Exercise details
Retype the listing below line for line, keeping every character as it appears.

(Dataset rows)
>>>
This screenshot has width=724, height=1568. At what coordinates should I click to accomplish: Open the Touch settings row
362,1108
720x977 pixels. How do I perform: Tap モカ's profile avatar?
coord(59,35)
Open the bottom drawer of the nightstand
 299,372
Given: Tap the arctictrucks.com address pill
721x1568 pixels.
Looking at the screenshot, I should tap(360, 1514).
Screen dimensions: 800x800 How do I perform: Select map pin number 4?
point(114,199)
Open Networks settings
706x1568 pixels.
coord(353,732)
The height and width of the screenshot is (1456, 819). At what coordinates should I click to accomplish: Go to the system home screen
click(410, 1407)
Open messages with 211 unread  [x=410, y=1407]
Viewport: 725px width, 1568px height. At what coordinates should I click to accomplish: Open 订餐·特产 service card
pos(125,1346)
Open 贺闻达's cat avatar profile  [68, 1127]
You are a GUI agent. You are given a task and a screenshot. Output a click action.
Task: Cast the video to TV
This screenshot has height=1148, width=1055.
<<<
Exercise result
This screenshot has width=724, height=1568. At what coordinates should I click to accomplish: Open the Touch settings row
362,1108
720x977 pixels. How do I perform: Tap モカ's profile avatar?
coord(59,35)
Open the bottom drawer of the nightstand
 299,372
Given: Tap the arctictrucks.com address pill
721x1568 pixels.
Looking at the screenshot, I should tap(360, 1514).
Screen dimensions: 800x800 How do I perform: Select map pin number 4?
point(114,199)
Open Networks settings
706x1568 pixels.
coord(353,732)
The height and width of the screenshot is (1456, 819). At what coordinates should I click to accomplish: Go to the system home screen
click(410, 1407)
Open messages with 211 unread  [x=410, y=1407]
Viewport: 725px width, 1568px height. At what coordinates should I click to accomplish: Open 订餐·特产 service card
pos(125,1346)
Open 贺闻达's cat avatar profile  [68, 1127]
You are a GUI agent. You are given a task and a screenshot. Output a click action.
Task: Cast the video to TV
This screenshot has height=1148, width=1055.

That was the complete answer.